▶ **Exercise goal**:
Exactly how many lines of the data below include the string "field"? State the number and nothing more.
===== Material for this exercise =====
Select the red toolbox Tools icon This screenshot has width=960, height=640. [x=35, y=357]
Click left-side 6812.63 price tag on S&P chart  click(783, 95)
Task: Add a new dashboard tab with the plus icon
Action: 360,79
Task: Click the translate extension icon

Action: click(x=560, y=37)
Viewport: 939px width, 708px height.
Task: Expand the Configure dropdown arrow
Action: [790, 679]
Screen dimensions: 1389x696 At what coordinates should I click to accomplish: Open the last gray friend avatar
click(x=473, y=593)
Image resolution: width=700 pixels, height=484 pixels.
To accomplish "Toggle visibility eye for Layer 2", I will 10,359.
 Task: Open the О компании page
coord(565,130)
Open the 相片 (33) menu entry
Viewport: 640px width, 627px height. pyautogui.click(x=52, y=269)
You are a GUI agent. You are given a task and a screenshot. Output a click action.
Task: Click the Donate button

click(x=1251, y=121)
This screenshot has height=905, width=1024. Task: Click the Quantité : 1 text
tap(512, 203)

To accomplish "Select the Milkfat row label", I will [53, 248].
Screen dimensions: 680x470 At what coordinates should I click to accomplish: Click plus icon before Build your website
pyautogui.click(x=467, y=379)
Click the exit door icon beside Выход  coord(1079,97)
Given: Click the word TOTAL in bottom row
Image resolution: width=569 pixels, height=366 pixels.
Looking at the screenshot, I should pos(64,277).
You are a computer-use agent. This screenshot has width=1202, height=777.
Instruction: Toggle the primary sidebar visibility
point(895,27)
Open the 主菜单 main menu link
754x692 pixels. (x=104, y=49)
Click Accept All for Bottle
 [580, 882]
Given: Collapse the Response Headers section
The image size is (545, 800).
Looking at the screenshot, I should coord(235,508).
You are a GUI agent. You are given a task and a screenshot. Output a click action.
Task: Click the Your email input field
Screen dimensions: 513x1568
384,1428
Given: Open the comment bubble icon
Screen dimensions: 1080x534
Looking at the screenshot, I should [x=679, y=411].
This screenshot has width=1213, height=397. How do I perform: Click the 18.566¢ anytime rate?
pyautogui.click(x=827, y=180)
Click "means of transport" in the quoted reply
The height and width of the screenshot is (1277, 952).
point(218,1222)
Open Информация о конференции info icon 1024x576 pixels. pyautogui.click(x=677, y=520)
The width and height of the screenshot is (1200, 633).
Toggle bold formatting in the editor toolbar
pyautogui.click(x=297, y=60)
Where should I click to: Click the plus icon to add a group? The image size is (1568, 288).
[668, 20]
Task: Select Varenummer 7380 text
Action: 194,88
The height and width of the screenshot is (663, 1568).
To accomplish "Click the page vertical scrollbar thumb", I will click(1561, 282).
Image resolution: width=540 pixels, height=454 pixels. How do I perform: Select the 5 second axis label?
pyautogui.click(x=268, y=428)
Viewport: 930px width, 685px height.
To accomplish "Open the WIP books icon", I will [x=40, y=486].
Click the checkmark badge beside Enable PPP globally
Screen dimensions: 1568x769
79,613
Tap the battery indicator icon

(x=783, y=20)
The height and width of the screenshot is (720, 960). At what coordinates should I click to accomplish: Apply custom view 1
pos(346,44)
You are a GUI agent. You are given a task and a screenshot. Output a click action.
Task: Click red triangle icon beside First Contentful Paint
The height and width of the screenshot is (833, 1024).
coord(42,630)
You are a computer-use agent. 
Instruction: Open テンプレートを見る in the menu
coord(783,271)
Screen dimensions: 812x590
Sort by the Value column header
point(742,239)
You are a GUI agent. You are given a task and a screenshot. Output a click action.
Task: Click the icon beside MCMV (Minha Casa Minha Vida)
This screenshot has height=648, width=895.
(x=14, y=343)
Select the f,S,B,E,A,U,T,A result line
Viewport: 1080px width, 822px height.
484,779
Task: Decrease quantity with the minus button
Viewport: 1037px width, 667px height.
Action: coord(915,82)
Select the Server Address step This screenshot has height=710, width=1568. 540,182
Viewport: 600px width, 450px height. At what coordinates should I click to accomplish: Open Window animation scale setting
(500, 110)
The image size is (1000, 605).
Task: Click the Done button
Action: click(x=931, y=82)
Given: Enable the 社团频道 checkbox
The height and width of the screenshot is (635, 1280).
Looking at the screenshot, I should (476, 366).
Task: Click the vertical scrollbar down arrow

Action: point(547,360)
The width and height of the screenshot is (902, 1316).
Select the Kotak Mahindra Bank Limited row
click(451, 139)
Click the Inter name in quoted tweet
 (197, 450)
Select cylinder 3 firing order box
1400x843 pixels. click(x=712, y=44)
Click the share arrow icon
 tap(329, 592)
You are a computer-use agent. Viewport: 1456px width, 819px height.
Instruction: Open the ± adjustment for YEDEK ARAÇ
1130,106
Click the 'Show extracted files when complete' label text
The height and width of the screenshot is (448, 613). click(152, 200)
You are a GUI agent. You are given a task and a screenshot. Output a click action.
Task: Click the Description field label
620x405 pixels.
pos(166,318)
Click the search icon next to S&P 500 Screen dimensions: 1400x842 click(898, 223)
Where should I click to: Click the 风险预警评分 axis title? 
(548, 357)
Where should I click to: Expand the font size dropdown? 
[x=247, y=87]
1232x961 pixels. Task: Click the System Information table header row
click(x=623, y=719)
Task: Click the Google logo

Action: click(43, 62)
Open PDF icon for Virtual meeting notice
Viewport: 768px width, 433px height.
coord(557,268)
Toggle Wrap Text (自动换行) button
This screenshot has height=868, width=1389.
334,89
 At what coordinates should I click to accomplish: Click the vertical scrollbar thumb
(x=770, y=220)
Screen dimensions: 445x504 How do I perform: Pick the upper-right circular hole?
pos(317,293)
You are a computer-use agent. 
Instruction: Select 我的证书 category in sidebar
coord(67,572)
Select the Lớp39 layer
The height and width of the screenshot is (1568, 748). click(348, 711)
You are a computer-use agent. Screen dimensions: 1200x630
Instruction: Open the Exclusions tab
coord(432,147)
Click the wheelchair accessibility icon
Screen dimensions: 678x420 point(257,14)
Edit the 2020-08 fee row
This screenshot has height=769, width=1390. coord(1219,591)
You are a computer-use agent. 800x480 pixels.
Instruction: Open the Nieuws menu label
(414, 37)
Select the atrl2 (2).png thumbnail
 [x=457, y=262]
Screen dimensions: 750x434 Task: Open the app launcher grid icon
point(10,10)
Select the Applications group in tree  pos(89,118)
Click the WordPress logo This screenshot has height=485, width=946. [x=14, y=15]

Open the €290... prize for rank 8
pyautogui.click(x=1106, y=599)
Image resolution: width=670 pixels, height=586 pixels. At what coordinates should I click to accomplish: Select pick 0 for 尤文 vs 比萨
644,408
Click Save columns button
=====
▶ **Response to this exercise**:
2